Sin embargo, hace algunas semanas, pasó algo que me sacó de órbita y la cosa se puso ruda. Realmente estaba tan distraída que mis fuerzas se disiparon y sentía que ya no podía dar más. Entonces pensé -ya he llegado tan lejos, que no importa si aflojo un poco-. Así que empece a faltar al gimnasio, y cuando iba me escapaba sin hacer cardio (porque aquí entre nosotros, cardio es mi parte menos favorita de la rutina). Empecé a darme permisos con la comida, volví a acostarme y levantarme tarde. Y poco a poco fui sintiendo el retroceso. Ya mi condición no era la misma, me volví a sentir ansiosa por la comida y mis pensamientos estaban volviéndome loca.

Pero esta vez no me sentí cómoda, de alguna manera me había acostumbrado a mi nueva vida, y volver atrás no me sentó nada bien. Esto revelo algo demasiado importante, “ya no me queda mi ropa vieja” (y esta vez puedo decirlo en ambos sentidos).
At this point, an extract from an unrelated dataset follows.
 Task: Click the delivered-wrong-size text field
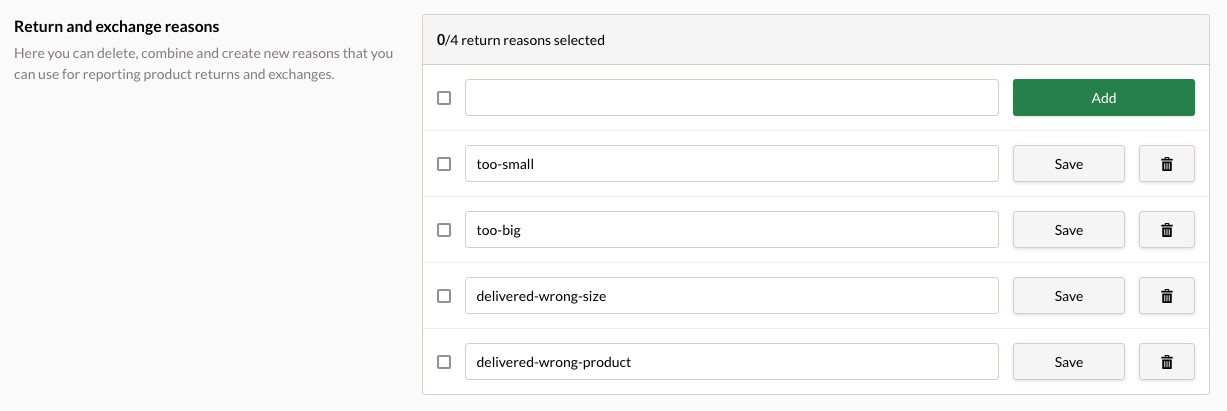732,296
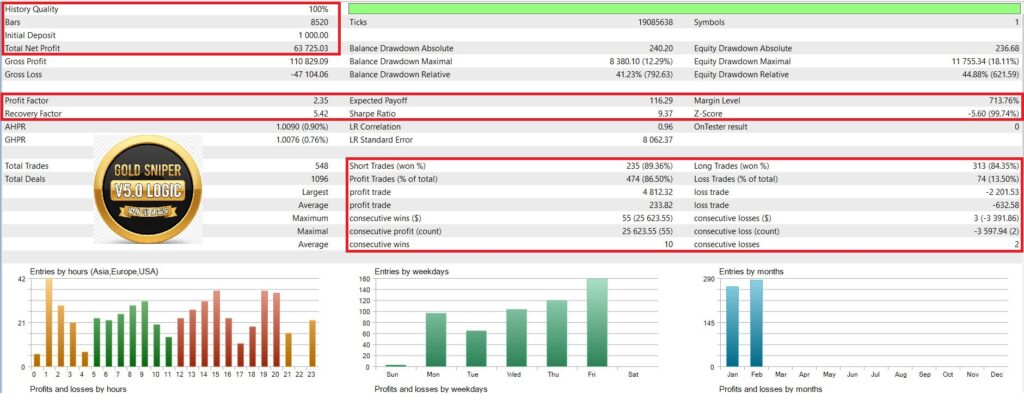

En Efesios 4:22-24 dice que debemos quitarnos el ropaje de la vieja naturaleza, para ser renovados en la actitud de nuestra mente y que además debemos ponernos el ropaje de la nueva naturaleza, creada a imagen de Dios. Y en Romanos 12:2, Dios nos invita a cambiar nuestra manera de pensar para que así cambie nuestra manera de vivir.

Esto significa que no es suficiente romper los malos hábitos, debemos sustituirlos con buena costumbres. Dios anhela transformarnos a su imagen y semejanza, pero quiere hacerlo a través de cambios en nuestra vida que sean duraderos y sostenibles en el tiempo. Cambios que nazcan de adentro hacia afuera, cambios que impacten nuestro corazón y no solo nuestra situación.  Y aunque esto suene a una campaña acerca del “fitness”, es mucho más profundo que eso. Todos estos procesos, más allá de producir cambios físicos, han venido a transformar la manera en que me enfrento a los retos, como valoro los consejos de otros y la forma en que me veo a mi misma. He descubierto que soy capaz de más de lo que inicialmente puedo pensar, porque mi vida no depende únicamente de mi esfuerzo, si no de las fuerzas de Dios.

En Lucas 9:62 Jesús nos dice que nadie que mire atrás después de poner la mano en el arado es apto para el reino de Dios. Así que hoy quiero animarnos a botar la “ropa vieja”, a botar las viejas costumbres y malos hábitos, para que aprendamos a caminar con la ropa nueva que Dios nos ha regalado. No podemos quedarnos en la zona segura, ni rendirnos cuando las cosas se ponen difíciles. De nada sirve caminar hacia delante, mirando hacia atrás. Aprendamos a vivir un día a la vez, sin permitir que nuestro pasado, interfiera con nuestro futuro.

Dios tiene planes de bienestar para nuestra vida, pero estos planes solo son puestos en marcha, cuando aprendemos a escuchar su voz y a seguir su instrucción. Cuando buscamos a Dios con todo el corazón y ponemos nuestra vida en sus manos.